分枝杆菌中反义RNA靶向tmRNA介导的反式翻译调控新机制

Bacteria devote a large percentage of their resources to protein synthesis, which therefore must be protected delicately. For example, ribosomes that stall during translation need to be rescued to ensure that the protein synthesis capacity of the cell is maintained. Stalling arises when ribosomes become trapped at the 3’-end of an mRNA, which occurs when a codon is unsuitable, leading to the synthesis arrest during protein elongation or termination. Almost all bacteria use a mechanism known as trans-translation, which is mediated by tmRNA, to rescue stalled ribosomes. During trans-translation, alanine charged tmRNA recognizes the arrested ribosome to drive its translocation. The ribosome then resumes protein translation by utilizing an open reading frame (ORF) within tmRNA to provide a stop codon for translation termination and rescue of trapped ribosomes. In this manner, the nascent polypeptide is attached with a proteolysis tag, and the chimeric polypeptide is released from the ribosome, followed by degradation with specific ATP dependent proteases. Despite its well established importance, the regulation of tmRNA has rarely been investigated. In a recent study, by analyzing the transcriptome data, we found the existence of a cis-acting antisense RNA (hereafter referred to as “astmRNA”) encoded via the opposite strand of tmRNA in many bacteria. We have verified the transcription of astmRNA in M. smegmatis by specific primer-mediated reverse PCR, promoter activity, and RACE assays. In this project, we devote to study how does astmRNA regulates the expression, stability, and biological function of tmRNA in response to various intra/extracellular cues. We also aim to identify the upstream transcription regulators of astmRNA to examine the influence of tmRNA mediated tran-translation when astmRNA is being regulated. Besides, this project will also explore the biological significance of astmRNA and analyze its distribution and evolution among bacteria. We are the first group to identify the astmRNA and will further conduct in-depth research on the regulation mechanism of tmRNA. It will not only profoundly clarify the regulation mechanism of trans-translation rescue system but also provide ideas for the design of new drug targets and development of new vaccines.

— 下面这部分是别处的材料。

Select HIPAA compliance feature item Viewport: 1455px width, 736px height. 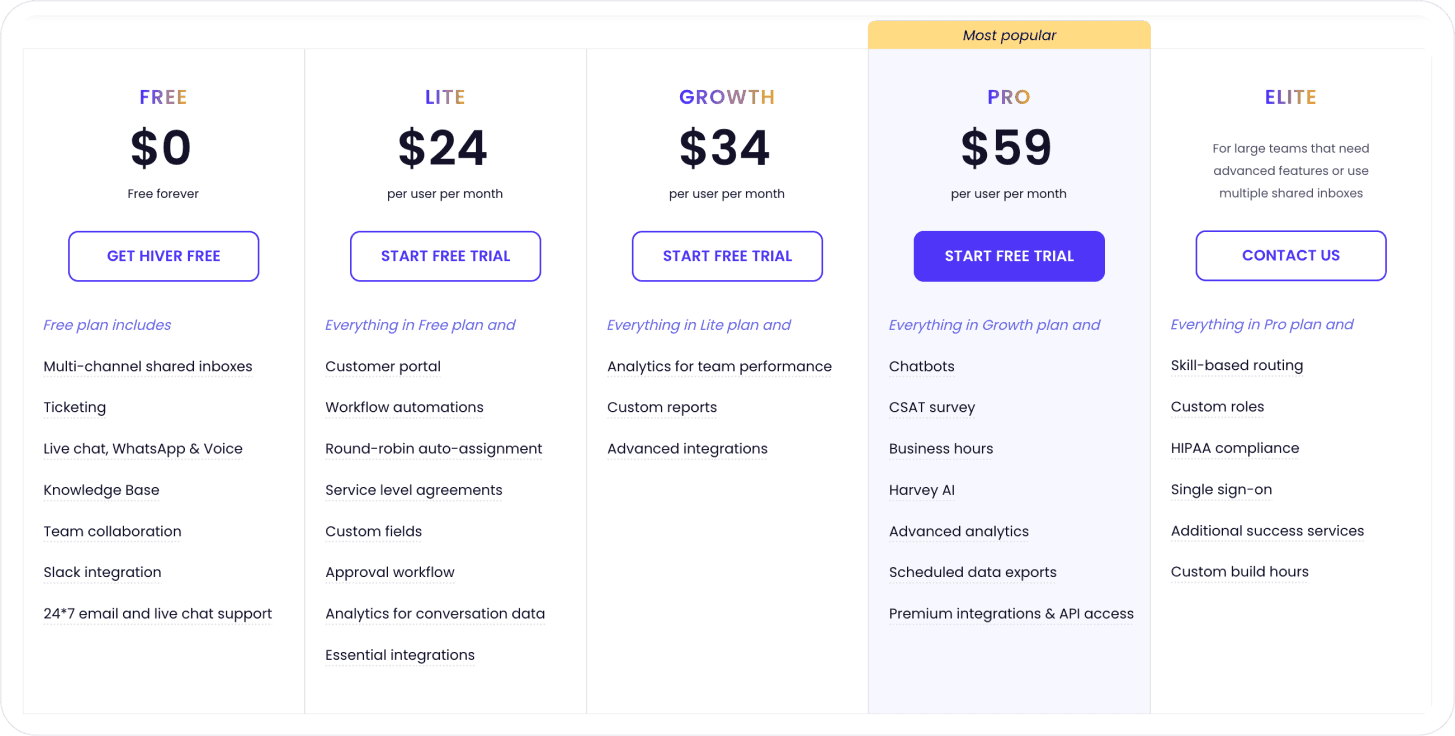pyautogui.click(x=1235, y=448)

蛋白质合成时，很多因素导致核糖体无法及时与mRNA分离而停滞。为此，细菌进化出核糖体拯救系统，对停滞在mRNA上的核糖体进行回收利用。以tmRNA为核心的反式翻译是细菌中主要的核糖体拯救系统。tmRNA类似携带丙氨酰的tRNA，识别受困的核糖体并致其移位，核糖体继续以tmRNA的ORF为模板在缺陷肽C端翻译出降解标签肽，以完成核糖体拯救并促进缺陷肽水解。但目前尚无tmRNA调控机制研究的报道。申请人通过转录组分析，在多种细菌中发现了tmRNA的反义RNA，命名为astmRNA。本项目拟以耻垢分枝杆菌为出发菌株，研究细胞内外信号及转录因子对astmRNA的调控，揭示其受到上游调控后，进一步通过调节tmRNA的转录量、稳定性以影响其生理功能的作用机制。本项目首次发现astmRNA，并对tmRNA的调控机制进行深入研究，不仅深刻阐明了反式翻译拯救系统的调控机制，而且为药物靶标的设计提供新思路。

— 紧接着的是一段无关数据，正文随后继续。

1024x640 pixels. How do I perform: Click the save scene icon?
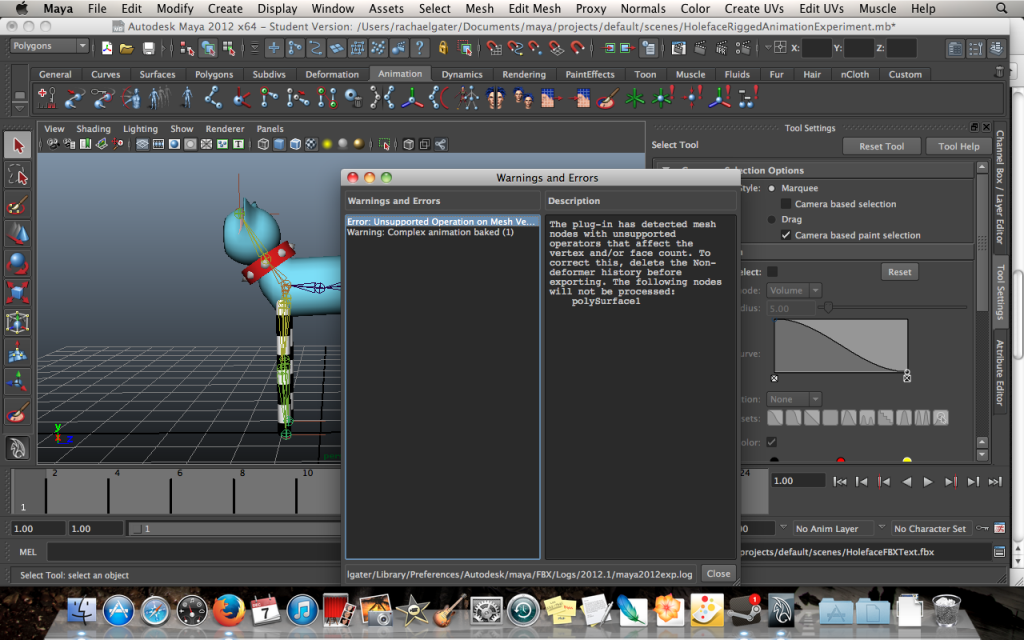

蛋白质合成时，很多因素导致核糖体无法及时与mRNA分离而停滞。为此，细菌进化出核糖体拯救系统，对停滞在mRNA上的核糖体进行回收利用。以tmRNA为核心的反式翻译是细菌中主要的核糖体拯救系统。tmRNA类似携带丙氨酰的tRNA，识别受困的核糖体并致其移位，核糖体继续以tmRNA的ORF为模板在缺陷肽C端翻译出降解标签肽，以完成核糖体拯救并促进缺陷肽水解。但目前尚无tmRNA调控机制研究的报道。本项目在耻垢分枝杆菌中发现了 tmRNA 的反义 RNA，将其命名为 AtmR，并深入探究了 AtmR 对 tmRNA 的调控机制，具体结果如下：.(1) 通过分析转录组数据我们发现了 tmRNA 的反义 RNA (AtmR)，并通过反转录 PCR、启动子活性测定以及 5’-RACE 实验对其进行了验证。.(2) 构建了 AtmR 过表达 (AtmROE)及敲降 (AtmRKD)菌株，并通过荧光定量PCR、lacZ 报告实验以及Western blot实验证实了 AtmR 通过降低 tmRNA 的稳定性来负调控其表达,并最终抑制反式翻译效率。.(3) 在基因组上将 tmRNA 标签的 C 端序列突变成了 His×6 的编码序列，并通过 Western blot 全局考察了 AtmR 对反式翻译的影响。结果显示，AtmROE 菌株中被 tmRNA 标记的蛋白明显减少，这进一步证实了 AtmR 对反式翻译起抑制作用。.(4) 考察了 AtmROE 菌株对作用于核糖体的抗生素的耐受性，发现 AtmROE 菌株对氨基糖苷类抗生素特异性敏感。.(5) 发现过表达 AtmR 有利于含稀有密码子簇基因 MSMEG_0069 和 MSMEG_4082 合成全长蛋白。我们认为这是由于 MSMEG_0069 和 MSMEG_4082 的正常翻译受到了 tmRNA 的抑制，而 AtmR 的高量表达解除了该抑制作用。.(6) 在不同的刺激条件下考察了 AtmR 表达水平的变化，发现热激和高盐条件 下 AtmR 的表达水平有一定程度的提升。. 综上所述，本项目首次发现了 tmRNA 的反义 RNA (AtmR)，并研究了 AtmR 对 tmRNA 的调控。这不仅拓宽了 tmRNA 及反式翻译的调控网络，也深刻阐明了反式翻译拯救系统的调控机制，为药物靶标的设计提供了新思路。